Keywords

1 Motivation

Scarce resources need to be managed very carefully. Water quantity, water quality and soil quality certainly are scarce and valuable resources in most parts of the world, and are intimately intertwined. None of them could be replaced by any technical means at affordable prices and at the required scale. Water and soil resources management has to grasp the actual state, current and future threats and options, has to implement and perform measures, and, last but not least, has to evaluate the effects and possible harmful side-effects of the adopted measures as well as the efficiency of the management. Thus a well-designed monitoring scheme is indispensable for providing the required data with the necessary spatial and temporal resolution (Muller 2012).

Natural systems usually exhibit considerable heterogeneity in space and time which any monitoring has to account for. This requires a large number of replicates, yielding large data sets that are not easy to handle. Moreover, usually a multitude of different processes act in parallel and at different scales and have an impact on the observed variables. In return, single measured variables usually are prone to various processes that will be reflected by the measurement data, although to unknown quantities. Last but not least, the monitoring scheme itself needs to be evaluated and to be checked with respect to efficiency as well as to possible errors etc.

2 Example Data Set

Here two new techniques will be presented that have been developed recently and have proved successful in a variety of studies on soil and water quality. Both methods explicitly allow for non-linearities that are to the author’s experience more the rule rather than the exception for real world data. Statistical analyses and graphs have been performed using the R software environment (R Development Core Team 2006) which is freely available at http://www.r-project.org.
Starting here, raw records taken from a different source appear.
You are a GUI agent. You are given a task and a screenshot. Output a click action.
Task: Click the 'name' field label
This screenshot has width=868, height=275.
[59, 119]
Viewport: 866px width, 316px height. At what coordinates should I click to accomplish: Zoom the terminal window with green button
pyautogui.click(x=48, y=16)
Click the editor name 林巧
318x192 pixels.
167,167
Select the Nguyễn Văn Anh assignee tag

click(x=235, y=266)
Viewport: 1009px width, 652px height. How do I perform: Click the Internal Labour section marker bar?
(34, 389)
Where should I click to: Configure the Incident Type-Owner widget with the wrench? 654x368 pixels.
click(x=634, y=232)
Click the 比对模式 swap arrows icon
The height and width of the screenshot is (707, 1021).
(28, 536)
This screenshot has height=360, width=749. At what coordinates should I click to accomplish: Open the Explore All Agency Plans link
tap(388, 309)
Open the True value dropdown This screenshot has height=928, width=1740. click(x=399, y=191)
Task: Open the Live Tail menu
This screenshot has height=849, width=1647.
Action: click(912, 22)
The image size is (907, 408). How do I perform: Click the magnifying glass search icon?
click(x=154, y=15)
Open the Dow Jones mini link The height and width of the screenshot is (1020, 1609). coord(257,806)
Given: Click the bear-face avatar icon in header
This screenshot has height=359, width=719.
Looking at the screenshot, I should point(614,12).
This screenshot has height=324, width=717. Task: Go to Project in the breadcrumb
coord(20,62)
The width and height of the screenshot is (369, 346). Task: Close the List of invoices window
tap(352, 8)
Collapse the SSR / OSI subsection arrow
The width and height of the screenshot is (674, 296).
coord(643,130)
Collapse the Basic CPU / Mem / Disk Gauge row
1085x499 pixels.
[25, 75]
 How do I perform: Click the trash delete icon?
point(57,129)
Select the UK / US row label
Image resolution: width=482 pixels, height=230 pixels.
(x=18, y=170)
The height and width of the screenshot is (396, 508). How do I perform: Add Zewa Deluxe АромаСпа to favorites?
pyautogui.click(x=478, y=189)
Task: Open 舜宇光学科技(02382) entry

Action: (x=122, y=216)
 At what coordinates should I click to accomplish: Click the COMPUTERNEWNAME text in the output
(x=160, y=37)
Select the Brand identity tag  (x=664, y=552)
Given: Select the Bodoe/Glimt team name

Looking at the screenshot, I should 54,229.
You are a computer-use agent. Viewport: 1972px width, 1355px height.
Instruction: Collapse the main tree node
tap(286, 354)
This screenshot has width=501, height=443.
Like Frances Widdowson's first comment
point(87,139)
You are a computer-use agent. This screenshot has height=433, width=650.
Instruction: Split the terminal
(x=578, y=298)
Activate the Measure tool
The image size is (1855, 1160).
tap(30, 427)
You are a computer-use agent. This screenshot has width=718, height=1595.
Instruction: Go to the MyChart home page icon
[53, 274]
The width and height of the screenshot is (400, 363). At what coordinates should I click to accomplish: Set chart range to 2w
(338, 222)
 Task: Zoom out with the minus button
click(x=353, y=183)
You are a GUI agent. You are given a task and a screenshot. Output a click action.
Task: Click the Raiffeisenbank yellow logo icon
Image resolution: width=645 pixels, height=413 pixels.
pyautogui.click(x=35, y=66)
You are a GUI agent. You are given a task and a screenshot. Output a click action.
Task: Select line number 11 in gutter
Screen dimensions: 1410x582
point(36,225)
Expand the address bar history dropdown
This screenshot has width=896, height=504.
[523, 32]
Both methods have been applied to a data set that was kindly provided by Dr. Uwe Schindler, Leibniz Centre for Agricultural Landscape Research, Müncheberg, Germany. It comprises data from 718 samples of shallow groundwater, sampled between March 2000 and May 2004 by piezometers at 2–4 m depth at seven different sites in the Quillow catchment, about 100 km north of Berlin, Germany. Land use was arable land mostly, but included grassland and forest sites as well. In total, 41 different pipes have been sampled. Number of temporal replicates per pipe varied between 1 and 38.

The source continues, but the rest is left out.